[Source data]
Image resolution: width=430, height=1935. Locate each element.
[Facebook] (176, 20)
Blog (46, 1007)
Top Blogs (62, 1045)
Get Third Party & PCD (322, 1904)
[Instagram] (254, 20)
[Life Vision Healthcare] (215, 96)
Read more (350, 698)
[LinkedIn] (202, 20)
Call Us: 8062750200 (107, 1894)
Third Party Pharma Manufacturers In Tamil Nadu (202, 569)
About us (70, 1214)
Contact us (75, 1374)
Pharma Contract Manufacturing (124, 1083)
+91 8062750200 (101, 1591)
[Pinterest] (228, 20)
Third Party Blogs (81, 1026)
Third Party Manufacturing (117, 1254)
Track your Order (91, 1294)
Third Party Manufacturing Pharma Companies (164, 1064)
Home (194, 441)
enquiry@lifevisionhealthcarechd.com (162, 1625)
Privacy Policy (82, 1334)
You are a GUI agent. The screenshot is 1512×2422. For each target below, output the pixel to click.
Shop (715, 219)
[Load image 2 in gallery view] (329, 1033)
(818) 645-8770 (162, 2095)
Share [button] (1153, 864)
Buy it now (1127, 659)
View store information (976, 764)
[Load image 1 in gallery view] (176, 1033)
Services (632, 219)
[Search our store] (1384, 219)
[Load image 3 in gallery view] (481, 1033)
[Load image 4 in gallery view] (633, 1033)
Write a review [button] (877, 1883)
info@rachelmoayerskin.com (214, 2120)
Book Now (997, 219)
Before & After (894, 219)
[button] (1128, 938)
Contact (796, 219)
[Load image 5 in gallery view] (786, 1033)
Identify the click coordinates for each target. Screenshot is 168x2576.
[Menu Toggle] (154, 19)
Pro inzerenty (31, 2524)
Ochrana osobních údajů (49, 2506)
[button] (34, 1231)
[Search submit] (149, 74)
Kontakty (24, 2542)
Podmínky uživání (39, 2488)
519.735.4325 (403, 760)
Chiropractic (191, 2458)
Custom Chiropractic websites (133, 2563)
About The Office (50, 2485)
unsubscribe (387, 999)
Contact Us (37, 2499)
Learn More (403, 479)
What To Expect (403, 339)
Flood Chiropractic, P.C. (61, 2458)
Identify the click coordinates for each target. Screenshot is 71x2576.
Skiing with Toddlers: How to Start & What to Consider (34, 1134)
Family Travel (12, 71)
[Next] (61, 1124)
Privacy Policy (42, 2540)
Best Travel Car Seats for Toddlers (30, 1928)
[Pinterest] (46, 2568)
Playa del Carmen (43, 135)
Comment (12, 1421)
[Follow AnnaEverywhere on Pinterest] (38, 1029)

Exercise prompt: Search the records above for the string "gallery" and copy each line that holds it.

Exercise answer:
[Load image 2 in gallery view] (329, 1033)
[Load image 1 in gallery view] (176, 1033)
[Load image 3 in gallery view] (481, 1033)
[Load image 4 in gallery view] (633, 1033)
[Load image 5 in gallery view] (786, 1033)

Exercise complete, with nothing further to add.